> [Extrait de page]
En marge du Salon de la Photo et à l’occasion du lancement du Leica M EV1, nous avons rencontré Cyril Thomas, directeur général de Leica Camera France. L’occasion d’évoquer la santé de la marque, le succès des gammes Q et M, la philosophie du nouveau M à viseur électronique et les perspectives d’évolution du système Leica M. Place à l’interview.

La grande nouveauté de cette fin d’année pour Leica, c’est le M EV1. Quelle est la philosophie de ce produit ?
Nous avons pris la décision d’étendre la gamme M avec le M EV1. Il a l’esthétique d’un M, c’est complètement un M, mais avec une visée électronique.

> [Consigne écrite A]
Recopiez à l'identique le passage de l'extrait de page situé entre "En marge du" et "ce produit ?", bornes incluses.
> [Consigne écrite B]
Énumérez tous les sujets que l'extrait de page annonce comme thèmes de l'interview.

> [Données recueillies]
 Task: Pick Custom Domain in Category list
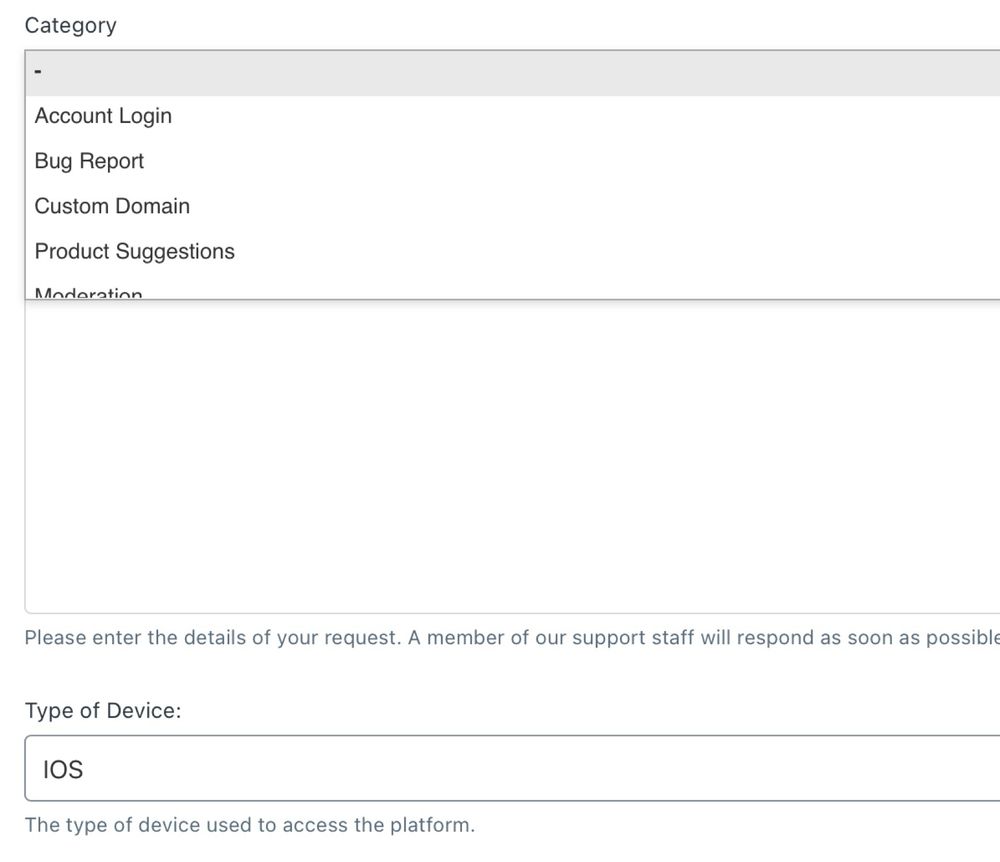112,206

> [Réponse A]
En marge du Salon de la Photo et à l’occasion du lancement du Leica M EV1, nous avons rencontré Cyril Thomas, directeur général de Leica Camera France. L’occasion d’évoquer la santé de la marque, le succès des gammes Q et M, la philosophie du nouveau M à viseur électronique et les perspectives d’évolution du système Leica M. Place à l’interview.

La grande nouveauté de cette fin d’année pour Leica, c’est le M EV1. Quelle est la philosophie de ce produit ?

> [Réponse B]
- la santé de la marque
- le succès des gammes Q et M
- la philosophie du nouveau M à viseur électronique
- les perspectives d'évolution du système Leica M